# Directions for this task:
As the answer, set down the lines below from the one containing "[Política, Cotidiano e Negócios] (364, 92)" through the one containing "Sobre (883, 2552)", exactly and inclusively, and no others.

○ ○ ○

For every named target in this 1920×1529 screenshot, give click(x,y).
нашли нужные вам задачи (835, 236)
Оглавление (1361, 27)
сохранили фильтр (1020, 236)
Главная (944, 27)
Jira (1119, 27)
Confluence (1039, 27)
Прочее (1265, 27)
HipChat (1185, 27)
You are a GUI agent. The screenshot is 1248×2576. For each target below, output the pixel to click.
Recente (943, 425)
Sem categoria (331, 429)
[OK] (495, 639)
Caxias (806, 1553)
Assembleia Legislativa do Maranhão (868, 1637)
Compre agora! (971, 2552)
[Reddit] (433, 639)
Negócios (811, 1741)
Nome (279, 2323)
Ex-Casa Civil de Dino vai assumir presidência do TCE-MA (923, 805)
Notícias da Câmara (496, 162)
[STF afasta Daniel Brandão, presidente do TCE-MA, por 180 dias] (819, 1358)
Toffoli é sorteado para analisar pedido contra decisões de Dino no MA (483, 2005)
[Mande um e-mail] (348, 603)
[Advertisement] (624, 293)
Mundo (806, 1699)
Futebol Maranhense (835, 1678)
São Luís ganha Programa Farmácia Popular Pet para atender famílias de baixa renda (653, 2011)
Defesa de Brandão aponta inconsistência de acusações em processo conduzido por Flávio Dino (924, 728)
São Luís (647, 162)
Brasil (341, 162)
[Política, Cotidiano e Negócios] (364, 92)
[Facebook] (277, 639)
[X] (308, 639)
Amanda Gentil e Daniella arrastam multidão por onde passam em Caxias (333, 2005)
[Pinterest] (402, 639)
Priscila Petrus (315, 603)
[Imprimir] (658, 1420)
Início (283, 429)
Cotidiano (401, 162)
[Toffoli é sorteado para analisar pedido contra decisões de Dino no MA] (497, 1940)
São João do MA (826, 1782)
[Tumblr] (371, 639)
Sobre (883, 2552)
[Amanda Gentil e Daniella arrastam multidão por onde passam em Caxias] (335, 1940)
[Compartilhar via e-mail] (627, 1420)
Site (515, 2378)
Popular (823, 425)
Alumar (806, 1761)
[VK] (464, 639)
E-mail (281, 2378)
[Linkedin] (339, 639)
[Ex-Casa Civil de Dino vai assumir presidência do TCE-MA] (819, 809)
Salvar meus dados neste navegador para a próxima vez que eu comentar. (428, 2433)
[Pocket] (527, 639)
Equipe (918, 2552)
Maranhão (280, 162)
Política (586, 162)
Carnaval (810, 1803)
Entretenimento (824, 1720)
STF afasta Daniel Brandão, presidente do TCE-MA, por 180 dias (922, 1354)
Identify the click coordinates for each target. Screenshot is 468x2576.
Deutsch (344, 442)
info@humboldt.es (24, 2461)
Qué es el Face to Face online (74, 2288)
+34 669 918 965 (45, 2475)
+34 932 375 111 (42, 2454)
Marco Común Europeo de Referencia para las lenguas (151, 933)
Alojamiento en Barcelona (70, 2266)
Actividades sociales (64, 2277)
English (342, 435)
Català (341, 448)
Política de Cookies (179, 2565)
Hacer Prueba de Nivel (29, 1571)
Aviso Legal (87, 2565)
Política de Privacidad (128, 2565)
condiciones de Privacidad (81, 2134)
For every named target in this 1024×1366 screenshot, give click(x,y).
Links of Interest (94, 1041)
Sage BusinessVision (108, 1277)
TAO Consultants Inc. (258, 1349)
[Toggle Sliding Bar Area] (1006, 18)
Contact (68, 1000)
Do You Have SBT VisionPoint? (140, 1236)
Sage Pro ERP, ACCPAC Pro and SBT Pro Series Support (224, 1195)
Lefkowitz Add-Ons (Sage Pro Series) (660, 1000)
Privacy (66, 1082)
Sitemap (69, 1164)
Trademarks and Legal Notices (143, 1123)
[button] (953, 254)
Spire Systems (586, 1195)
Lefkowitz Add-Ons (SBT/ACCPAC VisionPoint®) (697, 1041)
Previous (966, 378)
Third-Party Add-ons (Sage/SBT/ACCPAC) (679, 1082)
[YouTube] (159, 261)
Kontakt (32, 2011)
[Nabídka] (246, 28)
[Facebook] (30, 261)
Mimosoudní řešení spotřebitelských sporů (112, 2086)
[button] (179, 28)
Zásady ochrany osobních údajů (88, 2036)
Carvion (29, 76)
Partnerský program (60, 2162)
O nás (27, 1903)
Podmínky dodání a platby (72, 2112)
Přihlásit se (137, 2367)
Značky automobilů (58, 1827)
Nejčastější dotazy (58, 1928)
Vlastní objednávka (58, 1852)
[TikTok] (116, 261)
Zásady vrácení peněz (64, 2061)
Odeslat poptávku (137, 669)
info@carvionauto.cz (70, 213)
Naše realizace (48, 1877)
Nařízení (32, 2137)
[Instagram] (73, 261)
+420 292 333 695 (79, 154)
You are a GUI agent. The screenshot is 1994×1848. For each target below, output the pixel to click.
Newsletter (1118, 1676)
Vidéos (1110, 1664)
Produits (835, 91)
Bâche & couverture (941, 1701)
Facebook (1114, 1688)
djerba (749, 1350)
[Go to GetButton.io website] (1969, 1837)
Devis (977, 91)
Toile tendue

○ ○ ○

# Solution to the problem:
[Política, Cotidiano e Negócios] (364, 92)
[Facebook] (277, 639)
[X] (308, 639)
Amanda Gentil e Daniella arrastam multidão por onde passam em Caxias (333, 2005)
[Pinterest] (402, 639)
Priscila Petrus (315, 603)
[Imprimir] (658, 1420)
Início (283, 429)
Cotidiano (401, 162)
[Toffoli é sorteado para analisar pedido contra decisões de Dino no MA] (497, 1940)
São João do MA (826, 1782)
[Tumblr] (371, 639)
Sobre (883, 2552)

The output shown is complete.